## Collected data
* * *

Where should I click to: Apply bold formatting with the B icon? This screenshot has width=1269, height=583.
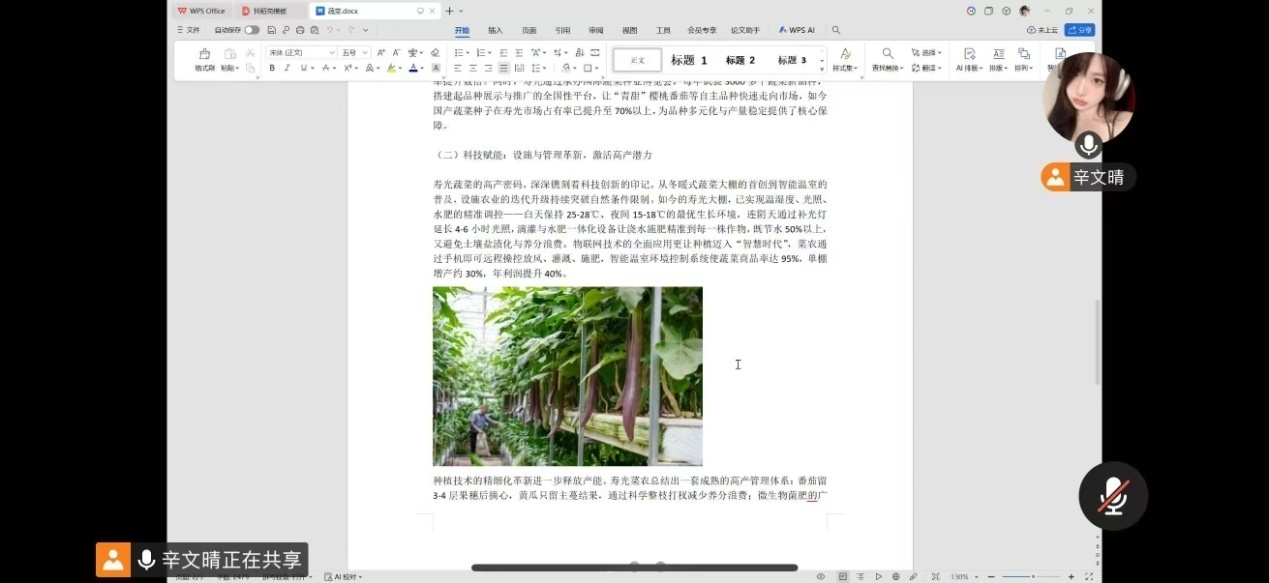pyautogui.click(x=272, y=68)
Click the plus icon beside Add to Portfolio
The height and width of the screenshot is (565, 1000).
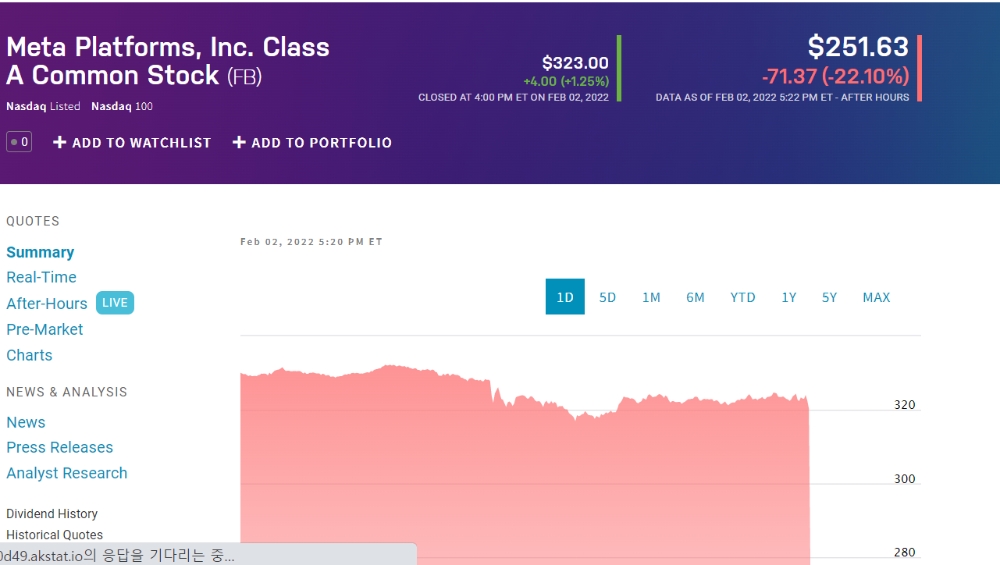click(239, 142)
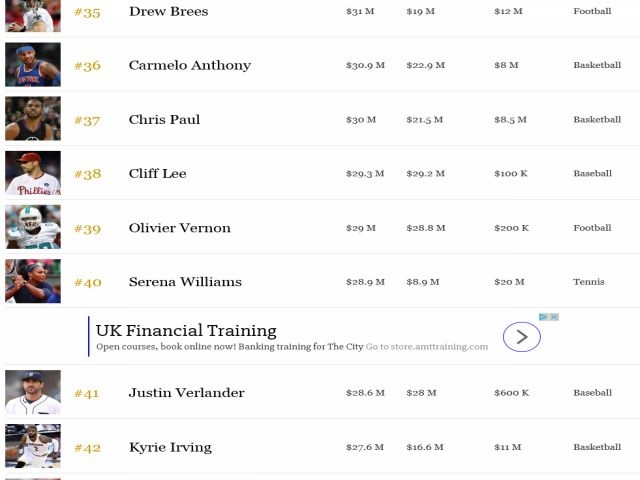Screen dimensions: 640x480
Task: Open Kyrie Irving's photo thumbnail
Action: click(x=33, y=446)
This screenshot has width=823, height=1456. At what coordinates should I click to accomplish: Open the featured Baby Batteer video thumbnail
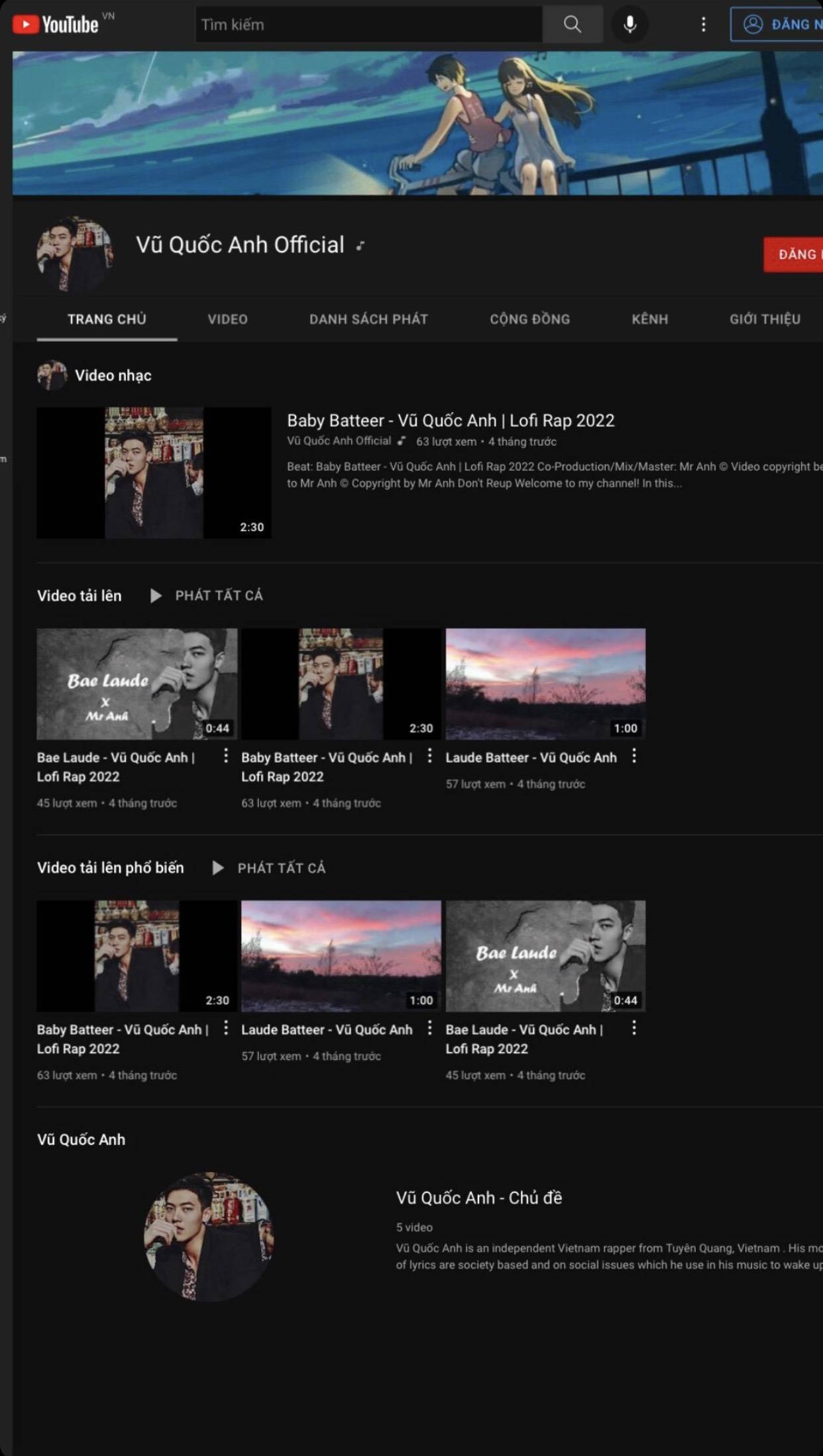pyautogui.click(x=154, y=472)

* * *

If an entry holds an image, omit that image and print the remainder exactly as it stands.

## THE ANSWER
Where should I click to: Apply bold formatting with the B icon? This screenshot has width=1269, height=583.
pyautogui.click(x=272, y=68)
Click the plus icon beside Add to Portfolio
The height and width of the screenshot is (565, 1000).
click(239, 142)
Screen dimensions: 640x480
Task: Open Kyrie Irving's photo thumbnail
Action: click(x=33, y=446)
This screenshot has width=823, height=1456. At what coordinates should I click to accomplish: Open the featured Baby Batteer video thumbnail
pyautogui.click(x=154, y=472)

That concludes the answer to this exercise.